Prompt :: Could you restate every record below word for word?

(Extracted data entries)
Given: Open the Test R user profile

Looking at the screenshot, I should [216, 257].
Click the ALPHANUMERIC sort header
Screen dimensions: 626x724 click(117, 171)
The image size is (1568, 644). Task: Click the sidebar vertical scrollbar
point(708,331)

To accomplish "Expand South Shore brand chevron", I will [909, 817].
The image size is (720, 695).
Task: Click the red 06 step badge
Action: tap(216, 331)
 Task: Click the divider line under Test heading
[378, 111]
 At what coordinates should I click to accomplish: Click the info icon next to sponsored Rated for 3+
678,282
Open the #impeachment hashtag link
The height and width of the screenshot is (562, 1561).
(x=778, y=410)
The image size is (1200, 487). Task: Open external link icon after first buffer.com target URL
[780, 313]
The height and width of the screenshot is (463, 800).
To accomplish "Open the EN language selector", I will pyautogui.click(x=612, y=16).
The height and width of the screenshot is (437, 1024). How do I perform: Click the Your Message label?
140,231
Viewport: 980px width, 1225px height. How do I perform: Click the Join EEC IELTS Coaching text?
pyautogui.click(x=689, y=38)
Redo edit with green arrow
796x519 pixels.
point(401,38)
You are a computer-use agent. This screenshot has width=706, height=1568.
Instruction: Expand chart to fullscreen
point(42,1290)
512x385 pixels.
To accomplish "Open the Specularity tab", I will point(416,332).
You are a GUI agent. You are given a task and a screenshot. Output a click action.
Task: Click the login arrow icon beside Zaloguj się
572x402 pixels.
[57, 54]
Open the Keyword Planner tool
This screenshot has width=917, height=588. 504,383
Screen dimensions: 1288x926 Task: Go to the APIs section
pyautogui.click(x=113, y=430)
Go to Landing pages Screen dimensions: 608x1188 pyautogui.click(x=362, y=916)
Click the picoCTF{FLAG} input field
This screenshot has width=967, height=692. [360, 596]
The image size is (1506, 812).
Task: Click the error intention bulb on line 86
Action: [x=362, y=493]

Output for this exercise ::
Given: Open the Test R user profile

Looking at the screenshot, I should [216, 257].
Click the ALPHANUMERIC sort header
Screen dimensions: 626x724 click(117, 171)
The image size is (1568, 644). Task: Click the sidebar vertical scrollbar
point(708,331)

To accomplish "Expand South Shore brand chevron", I will [909, 817].
The image size is (720, 695).
Task: Click the red 06 step badge
Action: tap(216, 331)
 Task: Click the divider line under Test heading
[378, 111]
 At what coordinates should I click to accomplish: Click the info icon next to sponsored Rated for 3+
678,282
Open the #impeachment hashtag link
The height and width of the screenshot is (562, 1561).
(x=778, y=410)
The image size is (1200, 487). Task: Open external link icon after first buffer.com target URL
[780, 313]
The height and width of the screenshot is (463, 800).
To accomplish "Open the EN language selector", I will pyautogui.click(x=612, y=16).
The height and width of the screenshot is (437, 1024). How do I perform: Click the Your Message label?
140,231
Viewport: 980px width, 1225px height. How do I perform: Click the Join EEC IELTS Coaching text?
pyautogui.click(x=689, y=38)
Redo edit with green arrow
796x519 pixels.
point(401,38)
You are a computer-use agent. This screenshot has width=706, height=1568.
Instruction: Expand chart to fullscreen
point(42,1290)
512x385 pixels.
To accomplish "Open the Specularity tab", I will point(416,332).
You are a GUI agent. You are given a task and a screenshot. Output a click action.
Task: Click the login arrow icon beside Zaloguj się
572x402 pixels.
[57, 54]
Open the Keyword Planner tool
This screenshot has width=917, height=588. 504,383
Screen dimensions: 1288x926 Task: Go to the APIs section
pyautogui.click(x=113, y=430)
Go to Landing pages Screen dimensions: 608x1188 pyautogui.click(x=362, y=916)
Click the picoCTF{FLAG} input field
This screenshot has width=967, height=692. [360, 596]
The image size is (1506, 812).
Task: Click the error intention bulb on line 86
Action: [x=362, y=493]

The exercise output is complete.